**Task requirements**
**A)** Can you repeat the press quotes word for word, between "Charles Grant, director" and "can find agreement.", inclusive?
**B)** Do the press quotes support each of these statements? For each, answer yes or no and quote the deciding words. (i) Simon Tilford is chief economist at the Centre for European Reform. (ii) Charles Grant urged the E.U. to build up its strategic partnership with China. (iii) George Robertson served as NATO secretary general from 1999 to 2004.
**C)** How would the press quotes go on after their final sentence? Write the next part.

START Reading passage

Press quotes

  • New York Times, 10 February 2010

    "At this junction they will have to support Greece," Simon Tilford, chief economist at the Centre for European Reform, said of Europe's politicians. "If you have encouraged the markets to believe that support is forthcoming and then it is not, we will see a backlash" in financial markets. Though Mr Tilford said the markets would ideally like to see some form of guarantee extended to Greek loans, he added that this would probably be too much for the government in Berlin.

  • The Prague Post, 10 February 2010

    "If Obama needed more evidence to back his shift, the failed test gives it to him," said Tomas Valasek, director of foreign policy and defence with the London-based Centre for European Reform.

  • Time, 10 February 2010

    Charles Grant, director of the London-based Centre for European Reform, published a paper last month arguing that Europeans need to agree on a single message in their dealings with China so that Beijing can't play a game of divide and conquer. At the same time, he said, the E.U. should "abandon the fiction of a 'strategic partnership,'" which cannot be meaningful with such divergent value systems, and focus on a limited number of issues on which China and the E.U. can find agreement.

  • Reuters, 10 February 2010

    "Right now there is nothing to force adjustment on Germany, whose surpluses are the flipside of the Greek deficits," said Simon Tilford, chief economist at the Centre for European Reform. "I'm not sure we will see the changes that would prevent future crises. Countries with big trade surpluses first need to realise they are part of their problem."

  • Financial Times, 09 February 2010

    "The broad thrust of the agenda remains as valid today as it was back then [in 2000]," said Philip Whyte of the Centre for European Reform think-tank. "A decade on, many EU countries still suffer from low employment and low productivity. So residual barriers to intra-European trade need to be dismantled and more must be done to encourage entrepreneurship and innovation."

  • New York Times, 08 February 2010

    In a report to be published Tuesday by the Centre for European Reform, in London, George Robertson, who served as NATO secretary general from 1999 to 2004, says Germany cannot remove the missiles and still expect to enjoy the protection of US nuclear forces. "For Germany to want to remain under the nuclear umbrella while exporting to others the obligation of maintaining it, is irresponsible," the report says. It is highly unusual for a NATO country’s government to announce that it wants to remove US nuclear weapons from its soil.

END Reading passage
START Data shown

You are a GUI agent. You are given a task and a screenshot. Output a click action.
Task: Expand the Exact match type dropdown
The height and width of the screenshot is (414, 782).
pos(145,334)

END Data shown
START Data shown

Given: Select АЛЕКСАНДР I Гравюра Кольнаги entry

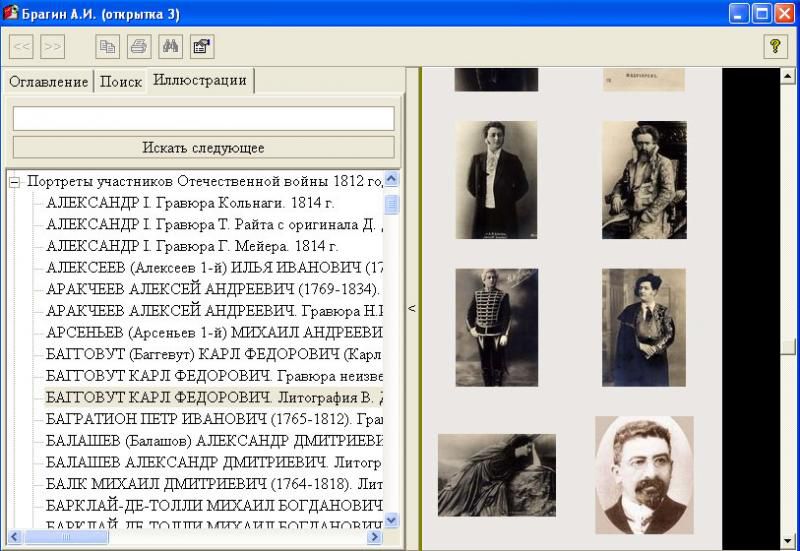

END Data shown

**Exercise answers**
**A)**
Charles Grant, director of the London-based Centre for European Reform, published a paper last month arguing that Europeans need to agree on a single message in their dealings with China so that Beijing can't play a game of divide and conquer. At the same time, he said, the E.U. should "abandon the fiction of a 'strategic partnership,'" which cannot be meaningful with such divergent value systems, and focus on a limited number of issues on which China and the E.U. can find agreement.

**B)**
(i) Yes: "Simon Tilford, chief economist at the Centre for European Reform"
(ii) No: "abandon the fiction of a 'strategic partnership,'"
(iii) Yes: "who served as NATO secretary general from 1999 to 2004"

**C)**
  • The Moscow Times, 08 February 2010

    Tomas Valasek, of the Centre for European Reform think-tank, said NATO would continue to try to forge greater co-operation on shared security concerns, even though progress had been limited.

  • The Observer, 07 February 2010

    But according to Charles Grant, director of the Centre for European Reform, the commission wants to keep the fund at arm's length because it would give the Americans a say in single currency affairs, a blow to European pride. Grant says this is regrettable: "The IMF is very experienced in these matters; it is professional and is not subject to political pressure. There is a political point as well. If the commission sets conditions that lead to hospitals being closed, there will be demos against Brussels.

  • Reuters, 06 February 2010

    Tomas Valasek, director of foreign policy and defence, Centre for European Reform, said if the needs of Iran's research reactor were to dictate the process there would be no agreement.

  • Business Week, 05 February 2010

    "The risk of contagion now is very very serious. By the end of next week, if things haven't calmed down or if they have actually intensified further, then it will be a matter of a short while before some steps are being taken," Simon Tilford, chief economist at the Centre for European Reform, said. ...But Tilford said those worries are now swamped by worries of contagion within the euro zone. "We could get into the position where we have a serious crisis in Spain which might not be containable because Spain's a bigger economy," he said.